Joel Kotkin from the December 2000 issue
(Page 4 of 4)
In the coming decades, this disconnect between the labor force and the economy in some areas could lead to an exodus of middle-class people and businesses to less troubled places, as happened previously in inner cities. Across the country, many aging suburbs, such as Upper Darby near Philadelphia and Harvey outside Chicago, are well on the way to becoming highly diverse suburban slums as businesses move farther out in-to the geographic periphery. Others-in regions including Boston, New Orleans, Cleveland, St. Louis, Dallas, and Indianapolis-now struggle to retain their attractiveness.
If unchecked, a broader ghettoization looms as a distinct possibility, particularly in some of the older areas filled with smaller houses and more mundane apartment buildings. These areas could become -as have some suburbs of Paris-dysfunctional, balkanized losers in the new digital geography. "It's a different place now. We can go either way," says Robert Scott, a former L.A. planning commissioner and leader of the San Fernando Valley's drive to secede from Los Angeles.
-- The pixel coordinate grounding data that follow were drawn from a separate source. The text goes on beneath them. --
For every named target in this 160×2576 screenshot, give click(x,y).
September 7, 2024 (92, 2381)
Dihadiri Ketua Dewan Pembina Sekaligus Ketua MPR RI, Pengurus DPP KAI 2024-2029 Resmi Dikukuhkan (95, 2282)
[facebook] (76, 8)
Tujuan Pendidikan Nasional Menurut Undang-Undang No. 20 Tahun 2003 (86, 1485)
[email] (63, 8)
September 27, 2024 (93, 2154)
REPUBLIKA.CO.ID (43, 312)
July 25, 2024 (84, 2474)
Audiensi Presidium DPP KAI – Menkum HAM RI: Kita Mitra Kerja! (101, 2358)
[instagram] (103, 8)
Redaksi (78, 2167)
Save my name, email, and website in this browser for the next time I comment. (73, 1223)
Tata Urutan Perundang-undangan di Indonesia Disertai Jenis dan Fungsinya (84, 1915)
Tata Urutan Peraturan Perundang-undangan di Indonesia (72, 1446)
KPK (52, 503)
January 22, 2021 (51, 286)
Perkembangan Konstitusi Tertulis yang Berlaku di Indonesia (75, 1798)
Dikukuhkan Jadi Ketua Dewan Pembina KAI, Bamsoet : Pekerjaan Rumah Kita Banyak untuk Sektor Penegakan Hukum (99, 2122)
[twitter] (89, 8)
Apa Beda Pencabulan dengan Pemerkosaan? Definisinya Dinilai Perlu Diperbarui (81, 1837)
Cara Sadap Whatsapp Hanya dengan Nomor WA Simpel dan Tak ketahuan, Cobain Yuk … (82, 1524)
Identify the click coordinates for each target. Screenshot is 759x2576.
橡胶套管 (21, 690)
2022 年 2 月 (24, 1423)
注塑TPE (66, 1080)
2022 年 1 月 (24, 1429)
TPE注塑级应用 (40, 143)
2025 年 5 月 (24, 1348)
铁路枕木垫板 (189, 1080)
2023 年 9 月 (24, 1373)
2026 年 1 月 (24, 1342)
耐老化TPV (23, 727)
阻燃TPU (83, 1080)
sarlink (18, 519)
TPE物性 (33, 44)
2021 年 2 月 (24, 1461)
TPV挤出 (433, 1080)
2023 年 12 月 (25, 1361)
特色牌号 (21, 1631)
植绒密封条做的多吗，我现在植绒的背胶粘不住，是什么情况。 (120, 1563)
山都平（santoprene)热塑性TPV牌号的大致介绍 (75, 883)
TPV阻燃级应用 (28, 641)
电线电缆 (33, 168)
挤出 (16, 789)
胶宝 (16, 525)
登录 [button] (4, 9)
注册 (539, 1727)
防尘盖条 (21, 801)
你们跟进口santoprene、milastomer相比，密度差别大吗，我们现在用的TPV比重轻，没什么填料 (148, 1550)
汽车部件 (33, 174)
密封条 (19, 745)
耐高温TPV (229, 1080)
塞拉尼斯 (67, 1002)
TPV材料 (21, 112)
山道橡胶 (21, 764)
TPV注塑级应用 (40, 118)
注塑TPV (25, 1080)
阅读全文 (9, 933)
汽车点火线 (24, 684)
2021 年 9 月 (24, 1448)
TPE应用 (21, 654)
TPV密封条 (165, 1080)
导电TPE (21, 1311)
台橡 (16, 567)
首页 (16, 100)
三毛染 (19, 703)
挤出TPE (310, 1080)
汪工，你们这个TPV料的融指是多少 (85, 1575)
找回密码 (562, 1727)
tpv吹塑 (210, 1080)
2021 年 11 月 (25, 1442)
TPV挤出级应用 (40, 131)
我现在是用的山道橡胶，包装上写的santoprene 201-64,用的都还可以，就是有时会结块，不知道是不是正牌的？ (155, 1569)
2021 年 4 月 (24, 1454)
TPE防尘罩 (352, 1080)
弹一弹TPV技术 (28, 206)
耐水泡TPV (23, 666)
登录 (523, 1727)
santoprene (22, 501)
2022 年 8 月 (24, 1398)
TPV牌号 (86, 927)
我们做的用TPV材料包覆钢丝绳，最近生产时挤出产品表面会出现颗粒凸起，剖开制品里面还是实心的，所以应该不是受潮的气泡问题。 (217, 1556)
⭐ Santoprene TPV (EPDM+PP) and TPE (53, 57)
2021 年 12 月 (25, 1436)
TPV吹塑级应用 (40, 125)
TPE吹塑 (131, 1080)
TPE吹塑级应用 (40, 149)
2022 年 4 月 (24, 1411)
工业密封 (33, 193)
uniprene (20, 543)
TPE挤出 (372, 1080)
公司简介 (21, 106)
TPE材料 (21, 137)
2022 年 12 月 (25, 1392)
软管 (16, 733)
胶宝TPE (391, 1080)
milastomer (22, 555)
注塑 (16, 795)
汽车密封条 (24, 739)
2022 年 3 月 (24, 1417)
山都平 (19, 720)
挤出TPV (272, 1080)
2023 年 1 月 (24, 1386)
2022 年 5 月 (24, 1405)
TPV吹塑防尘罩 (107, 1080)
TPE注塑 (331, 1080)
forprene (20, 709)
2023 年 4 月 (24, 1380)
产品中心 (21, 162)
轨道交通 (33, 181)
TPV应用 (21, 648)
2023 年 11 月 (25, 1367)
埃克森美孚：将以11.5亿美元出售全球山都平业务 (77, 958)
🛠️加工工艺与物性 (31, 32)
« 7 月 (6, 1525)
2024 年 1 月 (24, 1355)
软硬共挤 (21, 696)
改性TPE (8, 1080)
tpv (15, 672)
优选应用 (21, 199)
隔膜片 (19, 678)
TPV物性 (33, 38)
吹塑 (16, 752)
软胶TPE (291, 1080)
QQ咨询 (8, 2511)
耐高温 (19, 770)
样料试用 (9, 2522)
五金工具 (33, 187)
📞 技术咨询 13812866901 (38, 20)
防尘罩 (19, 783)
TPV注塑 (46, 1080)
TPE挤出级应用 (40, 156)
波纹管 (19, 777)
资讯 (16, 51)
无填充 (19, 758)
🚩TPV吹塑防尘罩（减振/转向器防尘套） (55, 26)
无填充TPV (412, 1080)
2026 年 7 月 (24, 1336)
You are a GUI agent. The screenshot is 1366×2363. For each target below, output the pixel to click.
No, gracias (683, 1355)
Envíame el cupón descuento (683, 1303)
Scott grew up in the once all-white, now predominantly Latino community of Van Nuys. "The valley can become a storehouse of poverty and disenchantment," he says, "or it can become a series of neighborhoods with a sense of uniqueness and an investment in its future." As Scott suggests, for these new melting pots, the best course may be not so much to try clinging to their demographic past as to find a way to seize the advantages of their more diverse roles, both economically and demographically. No longer "lily white" enclaves, such communities increasingly must draw their strength, as the great cities before them did, from the energies, skills, and cultural offerings of their increasingly diverse populations.